_What is needed_
Write out the horse racing article below word for word, starting with "LOUISVILLE, Ky. - To" and going on through "Allen, 85, asked.".

_Reading passage_
LOUISVILLE, Ky. - To anyone who follows horse racing, Allen Jerkens is known as the Giant Killer. He is the Hall of Fame trainer whose horses beat the Triple Crown champion Secretariat twice and the great Kelso three times. He is a legend who is rightfully on the short list in the discussion of history's greatest horsemen.
Jimmy Jerkens simply calls him Dad. He, too, is a horse trainer. Three weeks ago, still buoyant from a victory in the Wood Memorial with the colt Wicked Strong, the Giant Killer approached his son with a grim look on his face.
'I guess you're going to take him to the Derby now?' Allen, 85, asked.
'Yes,' Jimmy Jerkens, 55, replied.
His father's frown grew deeper.
'Ahh, why don't you do this right, and run him back in the Peter Pan,' Allen said in a pained voice, referring to a race next Saturday in New York, 'and then go out and win the Belmont Stakes.'
The younger Jerkens told the story with a smile in his voice. Of course, he didn't listen - though he confessed he wish he had after Wicked Strong pulled the No. 20 post position and what is certain to be a challenging trip in Saturday's 140th running of the Kentucky Derby. No, Jerkens is here all right - with an owner who followed his own father into the horse business, Don Little Jr.

_Dataset extract_
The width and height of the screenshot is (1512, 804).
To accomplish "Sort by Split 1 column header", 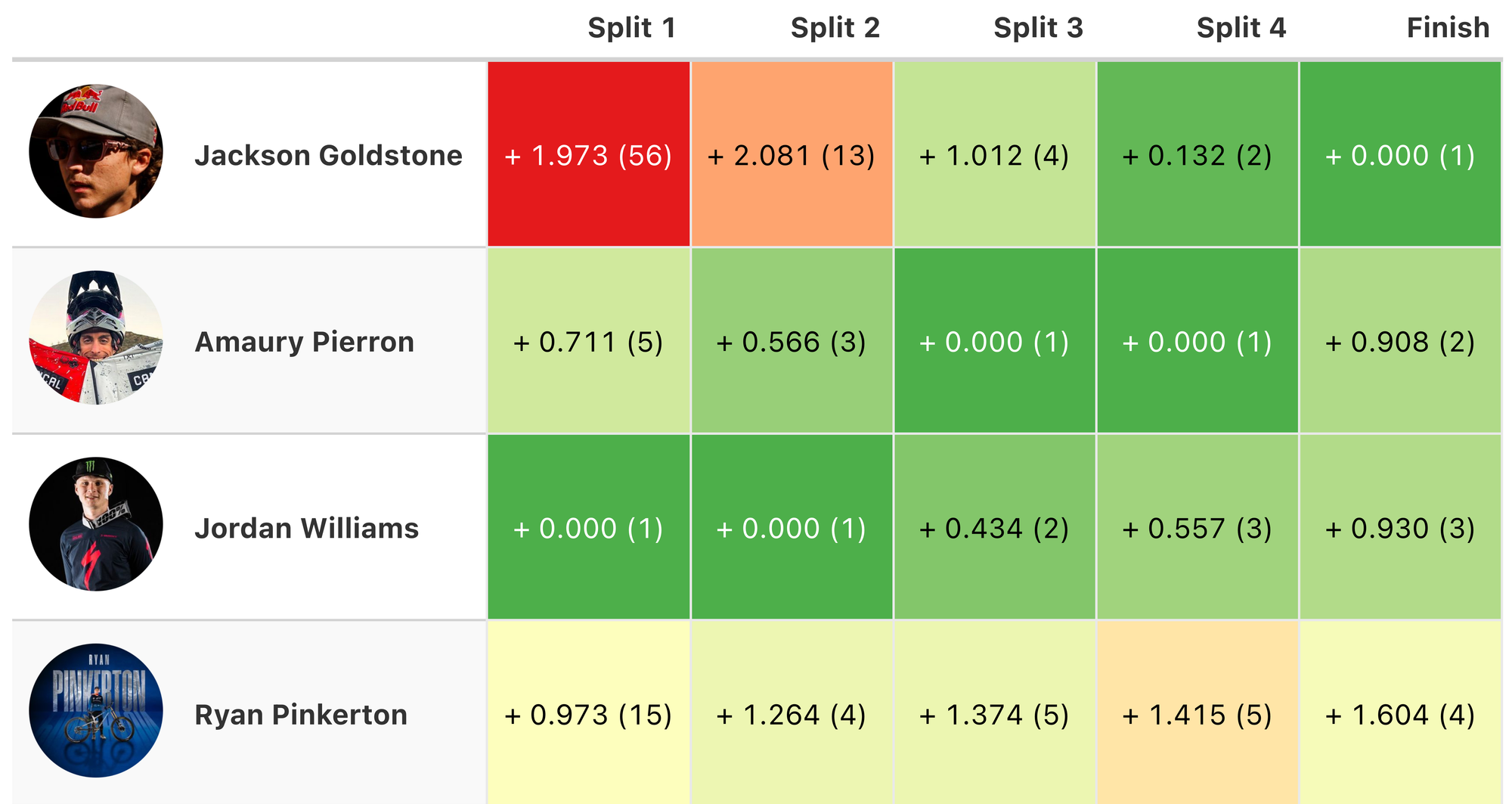I will coord(631,28).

_Correct result_
LOUISVILLE, Ky. - To anyone who follows horse racing, Allen Jerkens is known as the Giant Killer. He is the Hall of Fame trainer whose horses beat the Triple Crown champion Secretariat twice and the great Kelso three times. He is a legend who is rightfully on the short list in the discussion of history's greatest horsemen.
Jimmy Jerkens simply calls him Dad. He, too, is a horse trainer. Three weeks ago, still buoyant from a victory in the Wood Memorial with the colt Wicked Strong, the Giant Killer approached his son with a grim look on his face.
'I guess you're going to take him to the Derby now?' Allen, 85, asked.